Who are the people working behind the scenes at scientific exhibitions? The tasks at hand range from approving content and proposing themes to identifying scientific and societal issues, and much more. To find out more, we interviewed Stephan Clémençon, a researcher specializing in machine learning at Télécom ParisTech and a scientific advisor for the Terra Data exhibition led by Cité des Sciences et de l’Industrie, focusing on digital data.

 

What is the role of a scientific exhibition council?

Stephan Clémençon: Organization for the exhibition began about a year and a half before the event. Our council was complementary in terms of skills, since it was made up of mainly technical specialists in IT data, etc., as well as others who focused on usage and legal issues. Our aim was to identify the topics to be addressed during the exhibition by illustrating with examples. Above all, we wanted to make the link between data and applications. Secondly, the exhibition organizers presented the different workshops to us and what they did was extraordinary.

 

What messages were you wanting to pass on?

SC: We wanted to show that data are not just a way of representing information. For example, we addressed the notion of storage. Often, people don’t realize the network aspect, the fact that there are kilometers of fiber optic cables at the bottom of the oceans. It’s important to show people pictures of that. In practice, people switch on their computer, search for information, etc., but they actually have no idea about the physical and concrete aspect behind this, such as what a data center looks like. The important thing was to demystify data.

 

Which part of the exhibition did you work on the most?

SC: I mentioned to the organizers that biometrics could have an impact on the public. The idea was to follow the digital trace of visitors, who had their photo taken at the exhibition entrance. I also worked on the Algorithmic aspect with Françoise Soulié-Fogelman [a professor in computing at Tianjin University, China]. We illustrated how recommendation engines work and what their principles are. The objective was to demystify the algorithmic aspect. An algorithm is simply a sequence of tasks leading to a result. We explained that it was nothing new and that they are already in use in daily life.

 

What motivated you to participate in this project?

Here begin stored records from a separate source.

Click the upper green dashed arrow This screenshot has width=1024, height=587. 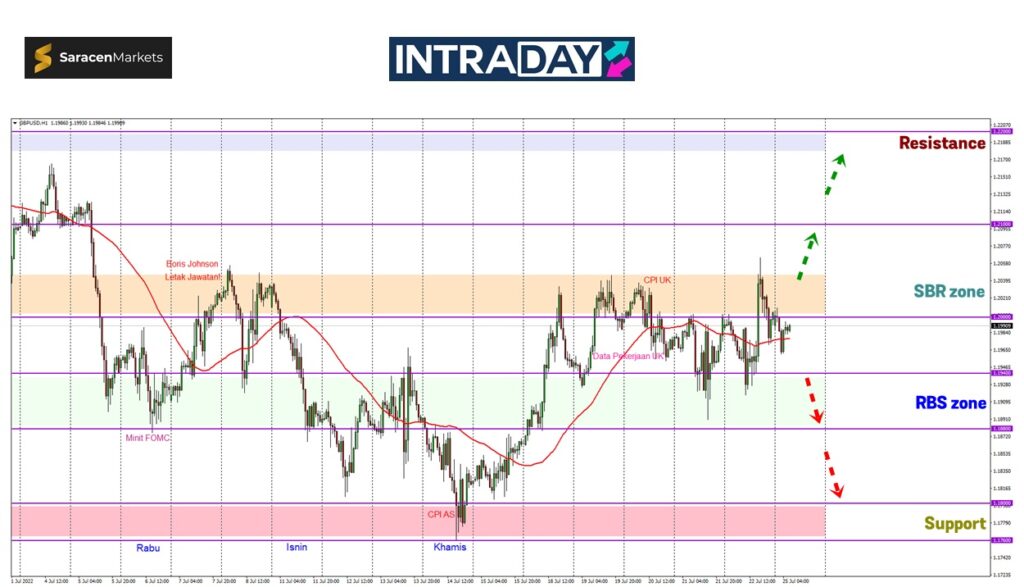click(x=834, y=174)
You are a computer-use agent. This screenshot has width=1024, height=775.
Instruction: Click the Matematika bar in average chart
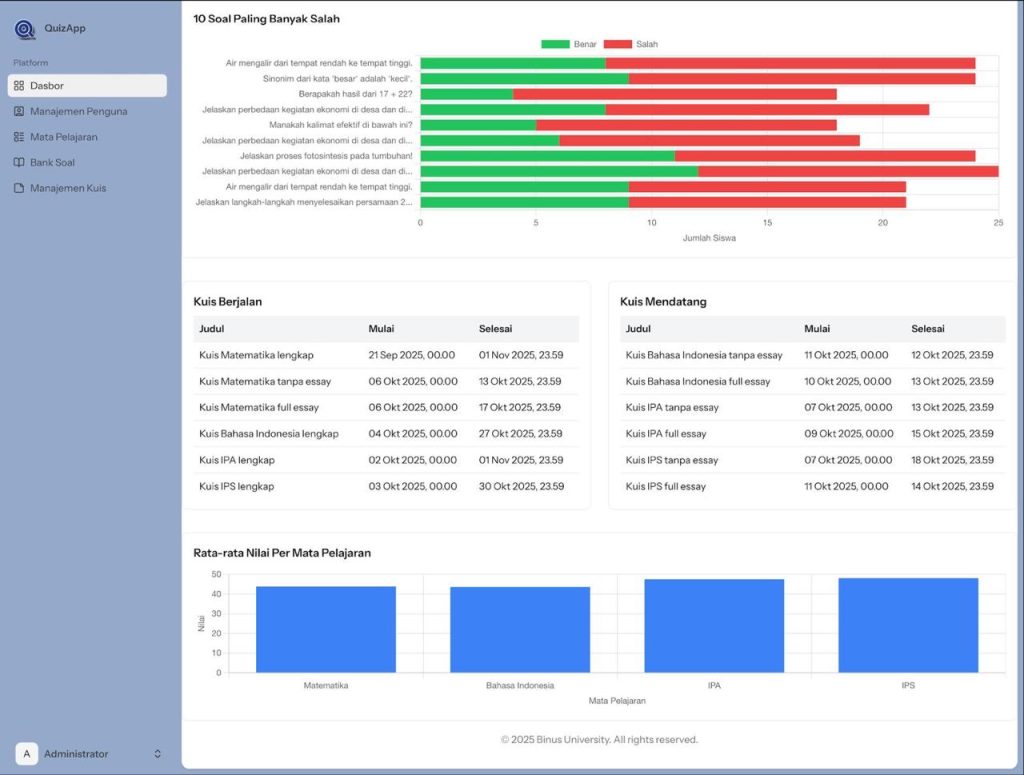[326, 629]
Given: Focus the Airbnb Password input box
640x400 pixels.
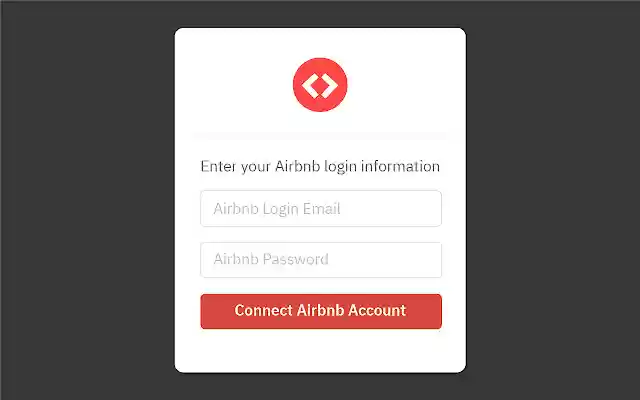Looking at the screenshot, I should (x=321, y=260).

SC: I think that addressing the subject of data is important. People are scared to talk about artificial intelligence, automatic processing by machines, etc. and rightly so, because we are becoming dependent on these technologies. But this is not something specific to machine learning, it applies to technology as a whole. It is therefore very important to explain how these technologies work. Working with Cité des Sciences also allowed us to reach young people who use technology but don’t necessarily ask themselves how it works. I also took part just out of curiosity. I had no idea about how these exhibitions were put together and it allowed me to discover this new world.

 

What can you draw from the exhibition and all that it entailed?

SC: I feel that it was a small but well thought-out exhibition. It was educational on the topic of data and what they are used for. There was a good balance between mathematical aspects and usage. It would be interesting to generalize this kind of exhibition because there is a real need to provide society with information about digital technology. In terms of artificial intelligence which has lately become fashionable and developing robotization, many of these issues are suffering because of received ideas. They deserve to be presented to the general public in the form of an exhibition. We are currently sitting on the threshold of some really significant transformations and it would be good if people started to think about these rather than just letting them happen.